6u6b

Publication Abstract from PubMed

The cisplatin-1,2-d(GpG) (Pt-GG) intrastrand cross-link is the predominant DNA lesion generated by cisplatin. Cisplatin has been shown to predominantly induce G to T mutations and Pt-GG permits significant misincorporation of dATP by human DNA polymerase beta (polbeta). In agreement, polbeta overexpression, which is frequently observed in cancer cells, is linked to cisplatin resistance and a mutator phenotype. However, the structural basis for the misincorporation of dATP opposite Pt-GG is unknown.
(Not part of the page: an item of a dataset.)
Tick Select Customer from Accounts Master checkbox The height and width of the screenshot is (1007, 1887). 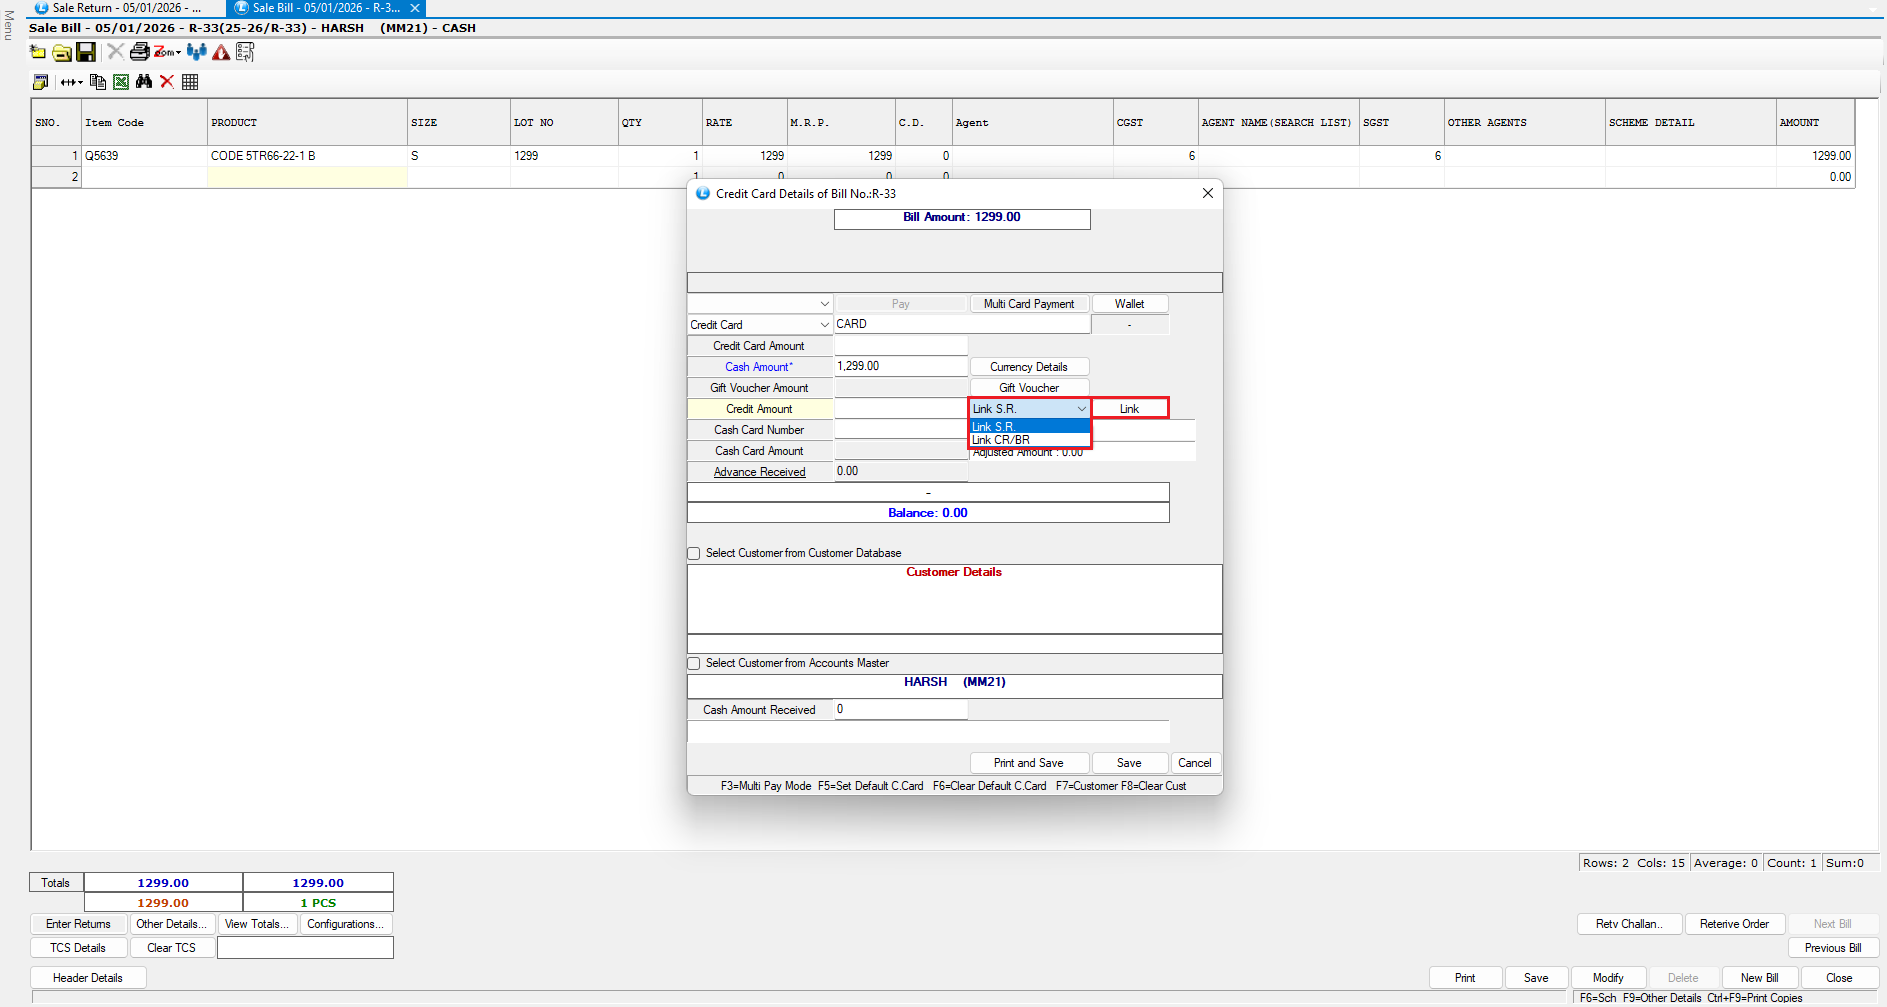click(x=694, y=663)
Here, we report the first structures of a DNA polymerase inaccurately bypassing Pt-GG. We solved two structures of polbeta misincorporating dATP opposite the 5'-dG of Pt-GG in the presence of Mg2+ or Mn2+. The Mg2+-bound structure exhibits a sub-optimal conformation for catalysis, while the Mn2+-bound structure is in a catalytically more favorable semi-closed conformation. In both structures, dATP does not form a coplanar base pairing with Pt-GG. In the polbeta active site, the syn-dATP opposite Pt-GG appears to be stabilized by protein templating and pi stacking interactions, which resembles the polbeta-mediated dATP incorporation opposite an abasic site. Overall, our results suggest that the templating Pt-GG in the polbeta active site behaves like an abasic site, promoting the insertion of dATP in a non-instructional manner.

Structural insights into the promutagenic bypass of the major cisplatin-induced DNA lesion.,Ouzon-Shubeita H, Vilas CK, Lee S Biochem J. 2020 Mar 13;477(5):937-951. doi: 10.1042/BCJ20190906. PMID:32039434^[5]

From MEDLINE®/PubMed®, a database of the U.S. National Library of Medicine.